◆ YOUR OBJECTIVE
Your copy of the lines below must match them exactly and contain no images.
□ □ □ □
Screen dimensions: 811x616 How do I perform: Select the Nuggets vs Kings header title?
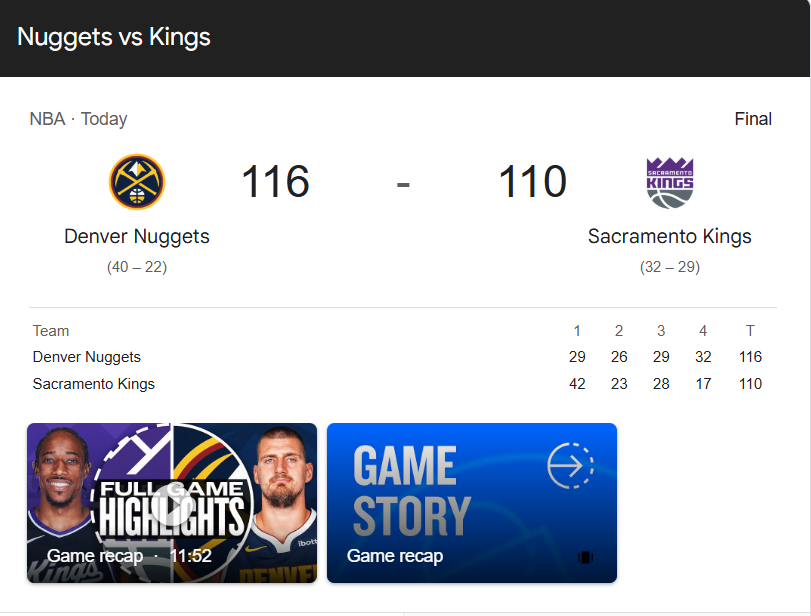pos(114,38)
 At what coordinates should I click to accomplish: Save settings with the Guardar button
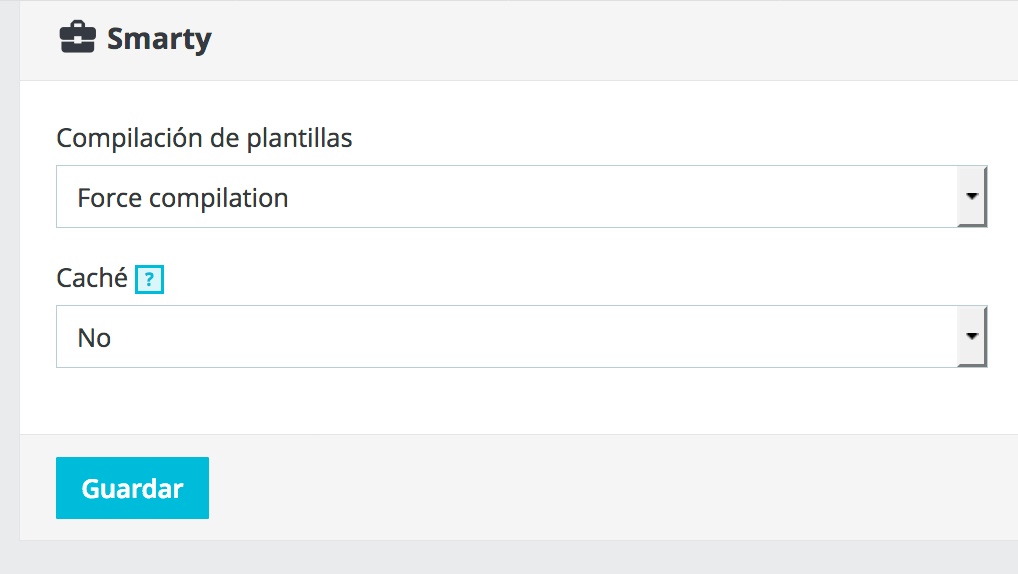point(132,488)
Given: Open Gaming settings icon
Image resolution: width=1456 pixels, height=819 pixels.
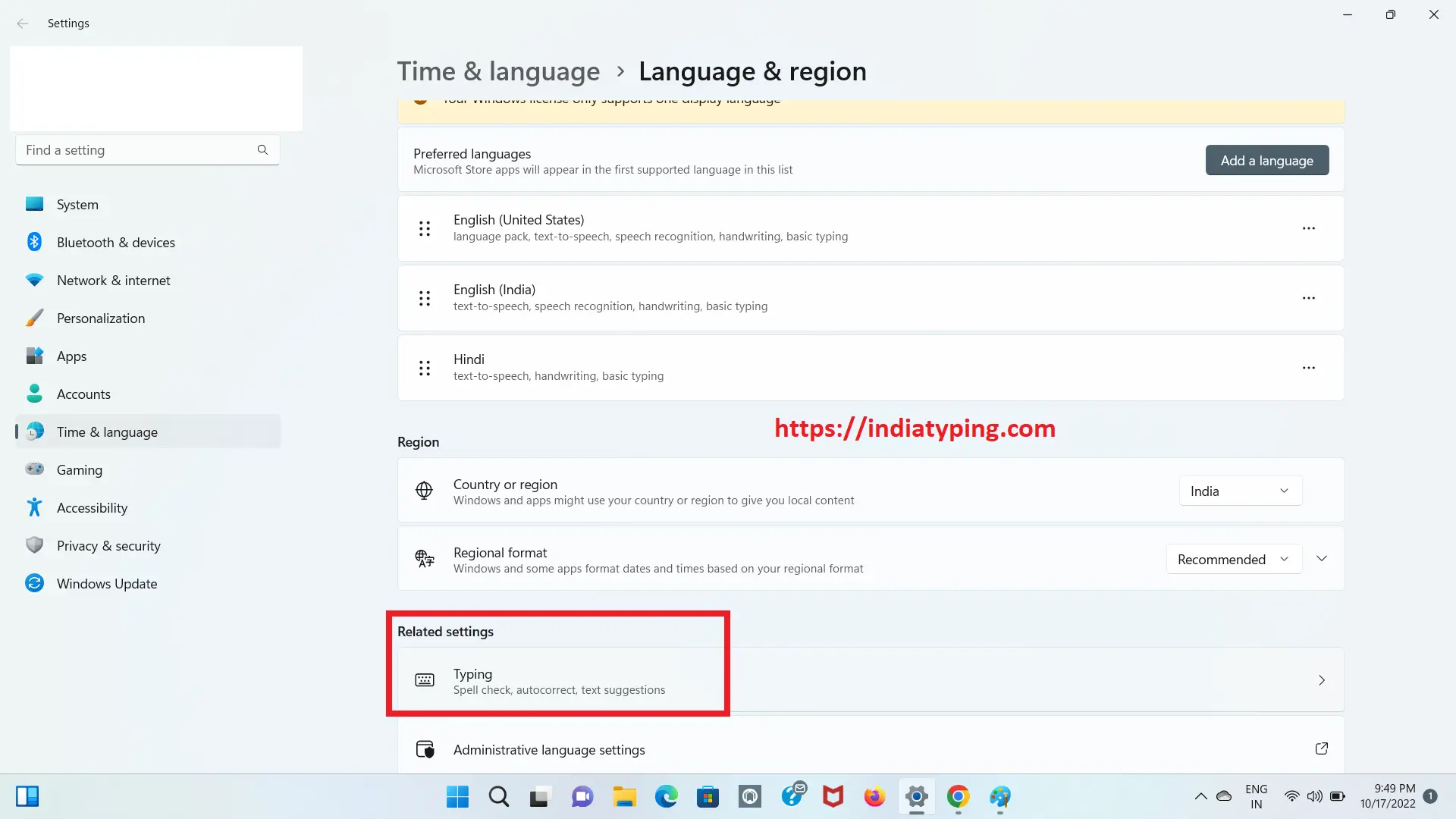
□ □ □ □
◆ WORKED SOLUTION
Screen dimensions: 811x616 How do I perform: Select the Nuggets vs Kings header title?
pos(114,38)
 At what coordinates should I click to accomplish: Save settings with the Guardar button
point(132,488)
Given: Open Gaming settings icon
Image resolution: width=1456 pixels, height=819 pixels.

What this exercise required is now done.